* _GIVEN DATA_
- Opening Delimiter -

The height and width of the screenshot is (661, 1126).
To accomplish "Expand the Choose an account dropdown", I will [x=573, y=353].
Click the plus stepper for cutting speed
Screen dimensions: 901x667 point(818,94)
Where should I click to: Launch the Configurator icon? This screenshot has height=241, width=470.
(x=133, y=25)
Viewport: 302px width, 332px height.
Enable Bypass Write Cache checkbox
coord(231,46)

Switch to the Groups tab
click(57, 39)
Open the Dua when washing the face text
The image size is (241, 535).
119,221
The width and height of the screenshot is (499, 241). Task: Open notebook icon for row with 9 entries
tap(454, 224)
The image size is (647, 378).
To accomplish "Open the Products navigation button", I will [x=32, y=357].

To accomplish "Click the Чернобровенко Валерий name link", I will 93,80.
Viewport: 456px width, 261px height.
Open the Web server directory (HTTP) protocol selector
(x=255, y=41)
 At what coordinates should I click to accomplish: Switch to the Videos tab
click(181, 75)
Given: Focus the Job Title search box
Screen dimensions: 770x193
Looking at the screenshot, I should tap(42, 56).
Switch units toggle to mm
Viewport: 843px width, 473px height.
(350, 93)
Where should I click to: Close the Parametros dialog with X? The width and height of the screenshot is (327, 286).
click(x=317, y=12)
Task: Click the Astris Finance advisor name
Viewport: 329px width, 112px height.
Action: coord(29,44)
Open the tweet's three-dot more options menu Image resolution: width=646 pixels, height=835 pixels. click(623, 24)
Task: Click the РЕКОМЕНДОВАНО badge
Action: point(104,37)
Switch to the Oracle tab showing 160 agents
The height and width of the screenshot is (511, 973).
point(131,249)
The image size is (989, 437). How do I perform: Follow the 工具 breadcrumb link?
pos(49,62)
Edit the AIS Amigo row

- Closing Delimiter -

* _TASK ITEM_
In the material above, the line with "Open the tweet's" marks the start. Print it and every line after it through the last, exactly.

* _SOLUTION TO THIS EXERCISE_
Open the tweet's three-dot more options menu Image resolution: width=646 pixels, height=835 pixels. click(623, 24)
Task: Click the РЕКОМЕНДОВАНО badge
Action: point(104,37)
Switch to the Oracle tab showing 160 agents
The height and width of the screenshot is (511, 973).
point(131,249)
The image size is (989, 437). How do I perform: Follow the 工具 breadcrumb link?
pos(49,62)
Edit the AIS Amigo row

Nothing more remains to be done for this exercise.